Pero no: tomé el ómnibus y, no sin cierta nostalgia, volví a casa a las nueve…
Te acordás cuando una era chica, y salía por primera vez a la calle después de una de esas enfermedades contagiosas o largas, tipo varicela o hepatitis o sarampión? Una se sentía floja, como flotando un poco por encima del suelo; el cuerpo, que había elongado sus proporciones, todavía no aprendía las nuevas dimensiones y se chocaba con los marcos y los objetos fijos; y esa especie de felicidad de recién nacida que una tenía al ver de nuevo a los amigos, esa euforia que no podía darse el lujo de ser demasiado efervescente porque la convalescencia tampoco daba permiso para tanto?
Bueno, en cierto sentido, no te parece que pasar de aquella etapa afiebrada a esta otra de la maternidad, sorpenderse tomando vino hasta las 4 am, comprobar que estos gnomos rubios -loas sean dadas!- no eran prolongaciones parlantes de nuestros ombligos; todo esto, digo, NO SE PARECE BASTANTE AL SALIR DE AQUEL ESTADO DE INOCUA PERO LARGA Y TEDIOSA ENFERMEDAD??

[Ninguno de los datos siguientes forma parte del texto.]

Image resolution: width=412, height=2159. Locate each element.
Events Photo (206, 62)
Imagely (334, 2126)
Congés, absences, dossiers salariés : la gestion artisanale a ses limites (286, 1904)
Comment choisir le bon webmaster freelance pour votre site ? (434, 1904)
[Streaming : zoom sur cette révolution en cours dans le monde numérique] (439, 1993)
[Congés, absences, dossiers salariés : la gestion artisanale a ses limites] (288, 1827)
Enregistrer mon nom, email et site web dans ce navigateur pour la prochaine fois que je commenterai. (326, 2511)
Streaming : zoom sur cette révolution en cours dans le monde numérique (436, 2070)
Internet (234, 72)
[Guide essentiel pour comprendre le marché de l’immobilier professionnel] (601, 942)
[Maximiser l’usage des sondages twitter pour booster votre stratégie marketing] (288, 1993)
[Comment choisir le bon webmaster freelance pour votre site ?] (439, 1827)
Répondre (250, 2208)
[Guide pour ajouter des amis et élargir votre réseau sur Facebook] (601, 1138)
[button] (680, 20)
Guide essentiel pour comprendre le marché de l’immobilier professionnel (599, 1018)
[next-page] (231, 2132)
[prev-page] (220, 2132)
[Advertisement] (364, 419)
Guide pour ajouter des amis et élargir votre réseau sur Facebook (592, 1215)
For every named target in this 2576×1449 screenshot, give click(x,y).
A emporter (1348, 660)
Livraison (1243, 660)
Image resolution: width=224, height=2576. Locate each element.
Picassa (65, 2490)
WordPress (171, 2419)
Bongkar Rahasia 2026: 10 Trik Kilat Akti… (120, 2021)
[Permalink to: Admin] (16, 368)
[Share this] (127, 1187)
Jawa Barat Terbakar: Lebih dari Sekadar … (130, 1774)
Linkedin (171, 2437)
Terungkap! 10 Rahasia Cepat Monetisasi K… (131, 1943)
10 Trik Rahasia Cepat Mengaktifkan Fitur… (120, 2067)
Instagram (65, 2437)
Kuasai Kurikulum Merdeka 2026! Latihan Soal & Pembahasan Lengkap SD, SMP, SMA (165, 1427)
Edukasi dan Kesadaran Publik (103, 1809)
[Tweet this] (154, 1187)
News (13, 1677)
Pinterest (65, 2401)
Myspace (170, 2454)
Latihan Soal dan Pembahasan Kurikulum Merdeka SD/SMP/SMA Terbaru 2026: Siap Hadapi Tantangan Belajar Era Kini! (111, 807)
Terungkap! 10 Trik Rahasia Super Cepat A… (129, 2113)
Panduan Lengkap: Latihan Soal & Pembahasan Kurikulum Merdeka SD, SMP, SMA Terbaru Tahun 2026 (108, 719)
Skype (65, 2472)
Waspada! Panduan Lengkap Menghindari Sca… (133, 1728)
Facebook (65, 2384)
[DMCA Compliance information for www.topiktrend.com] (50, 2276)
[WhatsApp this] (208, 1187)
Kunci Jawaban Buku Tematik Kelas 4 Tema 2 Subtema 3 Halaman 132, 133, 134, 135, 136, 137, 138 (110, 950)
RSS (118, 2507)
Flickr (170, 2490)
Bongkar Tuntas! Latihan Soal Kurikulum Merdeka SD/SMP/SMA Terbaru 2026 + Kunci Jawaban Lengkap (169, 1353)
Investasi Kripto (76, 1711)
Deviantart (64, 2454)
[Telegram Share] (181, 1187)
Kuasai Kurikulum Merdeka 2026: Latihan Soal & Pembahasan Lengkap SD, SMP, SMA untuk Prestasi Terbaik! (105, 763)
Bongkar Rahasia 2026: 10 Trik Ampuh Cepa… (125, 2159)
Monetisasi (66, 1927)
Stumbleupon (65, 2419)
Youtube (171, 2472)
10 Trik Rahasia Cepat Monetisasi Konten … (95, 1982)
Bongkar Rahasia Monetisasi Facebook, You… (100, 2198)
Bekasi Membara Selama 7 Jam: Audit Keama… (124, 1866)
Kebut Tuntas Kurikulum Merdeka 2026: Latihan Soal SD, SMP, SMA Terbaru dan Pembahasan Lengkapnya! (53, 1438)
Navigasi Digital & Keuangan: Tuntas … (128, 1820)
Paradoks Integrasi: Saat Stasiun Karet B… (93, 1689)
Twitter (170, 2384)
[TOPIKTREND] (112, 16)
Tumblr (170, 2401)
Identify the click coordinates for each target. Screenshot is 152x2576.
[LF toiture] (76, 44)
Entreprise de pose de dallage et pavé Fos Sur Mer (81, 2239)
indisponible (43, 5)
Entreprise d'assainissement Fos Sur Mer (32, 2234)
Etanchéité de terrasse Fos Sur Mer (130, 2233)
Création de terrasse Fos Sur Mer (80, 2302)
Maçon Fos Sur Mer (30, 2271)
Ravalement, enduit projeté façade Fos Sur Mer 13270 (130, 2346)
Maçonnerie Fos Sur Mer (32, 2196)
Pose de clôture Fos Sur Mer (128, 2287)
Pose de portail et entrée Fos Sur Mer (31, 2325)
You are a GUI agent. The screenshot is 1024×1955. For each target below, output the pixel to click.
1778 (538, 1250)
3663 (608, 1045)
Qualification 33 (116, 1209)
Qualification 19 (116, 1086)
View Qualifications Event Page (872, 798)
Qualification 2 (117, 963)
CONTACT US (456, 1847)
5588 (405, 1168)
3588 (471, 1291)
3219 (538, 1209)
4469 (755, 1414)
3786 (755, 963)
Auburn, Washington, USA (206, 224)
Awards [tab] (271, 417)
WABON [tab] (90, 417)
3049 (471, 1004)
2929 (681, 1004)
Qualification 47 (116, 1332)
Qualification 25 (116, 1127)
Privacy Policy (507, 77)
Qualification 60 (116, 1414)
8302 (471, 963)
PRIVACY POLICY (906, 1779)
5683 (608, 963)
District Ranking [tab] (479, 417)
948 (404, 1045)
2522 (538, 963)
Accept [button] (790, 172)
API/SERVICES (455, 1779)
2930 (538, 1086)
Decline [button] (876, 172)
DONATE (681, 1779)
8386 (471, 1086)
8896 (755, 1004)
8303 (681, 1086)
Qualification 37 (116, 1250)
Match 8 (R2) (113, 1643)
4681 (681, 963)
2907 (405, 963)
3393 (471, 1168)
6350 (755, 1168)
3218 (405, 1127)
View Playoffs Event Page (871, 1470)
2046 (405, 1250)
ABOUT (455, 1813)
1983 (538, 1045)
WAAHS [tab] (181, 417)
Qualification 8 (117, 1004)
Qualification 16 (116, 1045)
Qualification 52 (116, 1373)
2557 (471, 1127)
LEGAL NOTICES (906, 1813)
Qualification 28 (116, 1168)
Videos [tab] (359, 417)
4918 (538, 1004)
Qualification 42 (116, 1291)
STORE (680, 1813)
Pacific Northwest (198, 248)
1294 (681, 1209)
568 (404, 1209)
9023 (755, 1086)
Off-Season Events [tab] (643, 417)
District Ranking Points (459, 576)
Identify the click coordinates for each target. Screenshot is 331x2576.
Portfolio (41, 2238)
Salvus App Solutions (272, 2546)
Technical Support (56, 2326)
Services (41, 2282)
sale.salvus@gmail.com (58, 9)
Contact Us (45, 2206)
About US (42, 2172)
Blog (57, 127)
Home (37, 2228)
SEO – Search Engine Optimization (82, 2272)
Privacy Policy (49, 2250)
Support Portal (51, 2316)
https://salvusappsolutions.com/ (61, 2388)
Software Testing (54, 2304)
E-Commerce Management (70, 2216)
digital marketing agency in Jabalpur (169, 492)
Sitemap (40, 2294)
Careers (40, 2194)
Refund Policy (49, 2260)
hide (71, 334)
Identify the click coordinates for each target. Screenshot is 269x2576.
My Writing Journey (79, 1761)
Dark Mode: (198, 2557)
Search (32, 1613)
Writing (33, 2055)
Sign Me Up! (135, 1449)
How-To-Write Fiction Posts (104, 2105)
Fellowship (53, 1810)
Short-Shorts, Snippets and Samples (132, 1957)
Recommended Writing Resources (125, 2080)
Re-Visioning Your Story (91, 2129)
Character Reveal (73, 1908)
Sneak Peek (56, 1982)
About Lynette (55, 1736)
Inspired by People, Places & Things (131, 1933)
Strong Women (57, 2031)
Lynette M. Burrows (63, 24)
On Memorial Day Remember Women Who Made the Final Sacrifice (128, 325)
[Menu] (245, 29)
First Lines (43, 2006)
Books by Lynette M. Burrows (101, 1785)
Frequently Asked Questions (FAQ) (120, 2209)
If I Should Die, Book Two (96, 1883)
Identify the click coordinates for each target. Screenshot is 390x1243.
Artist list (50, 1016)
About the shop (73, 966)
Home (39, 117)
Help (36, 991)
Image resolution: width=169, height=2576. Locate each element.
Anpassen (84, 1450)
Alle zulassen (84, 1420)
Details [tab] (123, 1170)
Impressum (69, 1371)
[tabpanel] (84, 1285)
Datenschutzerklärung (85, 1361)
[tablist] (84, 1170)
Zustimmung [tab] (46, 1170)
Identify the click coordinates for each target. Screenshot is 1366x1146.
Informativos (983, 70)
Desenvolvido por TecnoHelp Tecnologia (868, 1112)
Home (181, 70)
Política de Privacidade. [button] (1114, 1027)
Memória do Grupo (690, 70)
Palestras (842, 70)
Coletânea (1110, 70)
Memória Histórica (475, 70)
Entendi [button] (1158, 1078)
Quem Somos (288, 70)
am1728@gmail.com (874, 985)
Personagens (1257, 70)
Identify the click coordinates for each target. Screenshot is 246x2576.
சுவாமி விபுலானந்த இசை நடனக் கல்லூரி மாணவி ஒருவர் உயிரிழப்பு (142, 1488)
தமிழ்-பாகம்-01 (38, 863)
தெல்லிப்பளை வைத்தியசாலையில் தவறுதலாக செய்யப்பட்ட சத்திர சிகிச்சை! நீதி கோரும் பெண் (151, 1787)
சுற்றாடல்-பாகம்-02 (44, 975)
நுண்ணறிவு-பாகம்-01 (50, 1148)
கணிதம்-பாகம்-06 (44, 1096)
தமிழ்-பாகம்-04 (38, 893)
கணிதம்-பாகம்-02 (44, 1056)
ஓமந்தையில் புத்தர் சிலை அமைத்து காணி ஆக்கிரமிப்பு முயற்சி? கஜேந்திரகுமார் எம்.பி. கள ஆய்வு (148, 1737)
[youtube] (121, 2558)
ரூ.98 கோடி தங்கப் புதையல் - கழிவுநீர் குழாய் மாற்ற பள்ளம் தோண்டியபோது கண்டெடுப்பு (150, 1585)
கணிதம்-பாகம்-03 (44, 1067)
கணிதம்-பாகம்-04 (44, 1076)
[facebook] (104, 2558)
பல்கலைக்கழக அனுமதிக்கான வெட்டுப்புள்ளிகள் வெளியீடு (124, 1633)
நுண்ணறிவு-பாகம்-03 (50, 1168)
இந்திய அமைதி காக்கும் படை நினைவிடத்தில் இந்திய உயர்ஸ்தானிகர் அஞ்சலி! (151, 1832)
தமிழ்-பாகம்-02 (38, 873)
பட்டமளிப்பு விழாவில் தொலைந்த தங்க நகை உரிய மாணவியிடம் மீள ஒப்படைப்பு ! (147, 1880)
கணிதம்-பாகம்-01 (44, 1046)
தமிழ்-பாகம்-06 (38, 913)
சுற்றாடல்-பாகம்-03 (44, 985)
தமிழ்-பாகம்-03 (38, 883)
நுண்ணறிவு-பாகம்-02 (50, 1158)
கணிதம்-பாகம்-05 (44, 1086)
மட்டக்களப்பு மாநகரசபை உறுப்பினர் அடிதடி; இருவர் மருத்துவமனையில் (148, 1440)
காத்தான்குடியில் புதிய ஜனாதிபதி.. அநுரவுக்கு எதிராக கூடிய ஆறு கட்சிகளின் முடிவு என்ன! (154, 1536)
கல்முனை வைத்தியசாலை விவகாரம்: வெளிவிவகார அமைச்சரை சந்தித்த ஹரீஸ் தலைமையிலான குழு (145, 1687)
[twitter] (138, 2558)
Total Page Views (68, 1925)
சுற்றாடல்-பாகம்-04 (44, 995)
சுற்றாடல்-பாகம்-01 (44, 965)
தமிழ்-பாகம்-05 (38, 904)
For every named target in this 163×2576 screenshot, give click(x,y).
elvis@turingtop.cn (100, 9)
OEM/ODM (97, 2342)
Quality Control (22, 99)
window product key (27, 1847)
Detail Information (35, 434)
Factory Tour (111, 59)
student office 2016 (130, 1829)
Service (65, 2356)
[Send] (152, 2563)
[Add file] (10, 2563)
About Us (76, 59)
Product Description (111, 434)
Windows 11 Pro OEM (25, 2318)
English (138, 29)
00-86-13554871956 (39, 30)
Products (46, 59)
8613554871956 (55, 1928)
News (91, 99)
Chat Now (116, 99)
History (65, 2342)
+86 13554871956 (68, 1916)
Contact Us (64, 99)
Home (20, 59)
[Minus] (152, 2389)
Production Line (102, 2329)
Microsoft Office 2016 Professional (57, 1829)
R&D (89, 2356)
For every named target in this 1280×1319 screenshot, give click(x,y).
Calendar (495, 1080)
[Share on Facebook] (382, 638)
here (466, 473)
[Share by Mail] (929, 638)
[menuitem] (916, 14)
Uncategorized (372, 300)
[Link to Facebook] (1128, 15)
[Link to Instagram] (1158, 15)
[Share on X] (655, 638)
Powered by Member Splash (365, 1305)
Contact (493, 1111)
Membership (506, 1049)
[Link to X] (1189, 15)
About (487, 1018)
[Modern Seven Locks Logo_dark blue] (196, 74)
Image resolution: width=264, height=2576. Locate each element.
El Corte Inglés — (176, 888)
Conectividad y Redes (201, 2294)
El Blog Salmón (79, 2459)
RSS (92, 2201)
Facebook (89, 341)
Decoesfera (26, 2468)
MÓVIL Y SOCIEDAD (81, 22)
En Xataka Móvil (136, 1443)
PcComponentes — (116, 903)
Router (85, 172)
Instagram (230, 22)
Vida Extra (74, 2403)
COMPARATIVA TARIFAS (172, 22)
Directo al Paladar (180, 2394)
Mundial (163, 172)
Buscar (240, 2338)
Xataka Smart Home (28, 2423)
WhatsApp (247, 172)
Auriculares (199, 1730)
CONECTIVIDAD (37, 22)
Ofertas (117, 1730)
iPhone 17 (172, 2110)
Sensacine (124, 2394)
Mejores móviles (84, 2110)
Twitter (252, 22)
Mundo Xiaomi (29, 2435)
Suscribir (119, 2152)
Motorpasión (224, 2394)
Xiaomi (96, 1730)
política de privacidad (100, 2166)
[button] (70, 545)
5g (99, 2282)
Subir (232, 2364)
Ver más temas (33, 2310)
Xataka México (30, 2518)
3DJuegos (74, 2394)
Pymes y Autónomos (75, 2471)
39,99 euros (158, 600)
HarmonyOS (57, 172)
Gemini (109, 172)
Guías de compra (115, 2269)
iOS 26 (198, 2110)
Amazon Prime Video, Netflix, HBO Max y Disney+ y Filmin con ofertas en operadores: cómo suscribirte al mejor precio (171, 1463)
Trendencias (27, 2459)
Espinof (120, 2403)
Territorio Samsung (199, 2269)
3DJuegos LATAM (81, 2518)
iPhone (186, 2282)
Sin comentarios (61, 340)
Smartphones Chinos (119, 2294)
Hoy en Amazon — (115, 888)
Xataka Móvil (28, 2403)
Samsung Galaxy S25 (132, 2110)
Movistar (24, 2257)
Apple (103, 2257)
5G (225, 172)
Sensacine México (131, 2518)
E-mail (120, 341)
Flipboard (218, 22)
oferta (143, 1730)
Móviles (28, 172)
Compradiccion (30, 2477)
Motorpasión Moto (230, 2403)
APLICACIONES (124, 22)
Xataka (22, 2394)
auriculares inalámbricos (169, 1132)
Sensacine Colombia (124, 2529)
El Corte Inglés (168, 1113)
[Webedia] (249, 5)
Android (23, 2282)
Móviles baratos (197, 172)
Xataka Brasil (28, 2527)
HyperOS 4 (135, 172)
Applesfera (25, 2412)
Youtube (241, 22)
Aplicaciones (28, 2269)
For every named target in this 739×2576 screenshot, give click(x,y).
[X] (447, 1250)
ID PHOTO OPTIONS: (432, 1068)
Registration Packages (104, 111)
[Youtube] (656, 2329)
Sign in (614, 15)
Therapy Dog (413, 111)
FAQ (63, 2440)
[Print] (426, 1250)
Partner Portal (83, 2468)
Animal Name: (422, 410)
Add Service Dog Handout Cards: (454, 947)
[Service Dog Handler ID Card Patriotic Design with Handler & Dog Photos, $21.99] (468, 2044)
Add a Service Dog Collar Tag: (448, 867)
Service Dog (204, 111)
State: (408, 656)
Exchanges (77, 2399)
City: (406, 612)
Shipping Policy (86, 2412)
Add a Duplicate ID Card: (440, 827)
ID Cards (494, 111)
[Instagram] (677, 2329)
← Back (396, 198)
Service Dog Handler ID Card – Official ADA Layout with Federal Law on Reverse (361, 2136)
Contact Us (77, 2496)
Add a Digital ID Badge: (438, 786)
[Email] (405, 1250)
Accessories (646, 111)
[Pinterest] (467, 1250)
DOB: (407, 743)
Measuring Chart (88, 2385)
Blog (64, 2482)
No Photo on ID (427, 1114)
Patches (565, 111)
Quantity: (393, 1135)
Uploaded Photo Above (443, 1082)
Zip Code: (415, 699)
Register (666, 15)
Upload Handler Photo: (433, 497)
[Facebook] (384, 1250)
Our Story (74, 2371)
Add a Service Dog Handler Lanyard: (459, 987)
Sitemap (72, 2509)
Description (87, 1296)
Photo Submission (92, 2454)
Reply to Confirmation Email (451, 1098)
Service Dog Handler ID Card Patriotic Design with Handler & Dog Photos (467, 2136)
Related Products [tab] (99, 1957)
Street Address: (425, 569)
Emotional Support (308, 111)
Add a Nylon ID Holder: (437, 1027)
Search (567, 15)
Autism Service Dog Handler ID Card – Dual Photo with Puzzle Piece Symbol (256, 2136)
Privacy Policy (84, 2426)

Saludos, por más noches mágicas!
Ahora sí: Me parece que no hay paralelismo más exacto que este. Puf!
Cuando Astor era bebé, yo caminaba por las calles de Querétaro observando a los demás padres; sentía que estaba siendo víctima de un complot, que un secreto terrible era ocultado del común de la gente, un estadio delirante (como estar sumergido de lleno, día y noche, en la maternidad), que transcurría a puertas cerradas. Y que solo el que fuera capaz de atravesar el umbral, de vivir en su carne el rito iniciático sería capaz de descubrir…
Ellos hacían como que todo estaba en su sitio, que la vida seguía como si nada, simplemente con un bebé en casa. Fingían, estoy segura. Y deben de seguir fingiendo: cuando pasan con el bebecito en brazos, los miro directo a los ojos a ver si se tambalean, si se les escapa. Pero nada, che.
El volver no tiene por qué quitar la gloria de haber ido.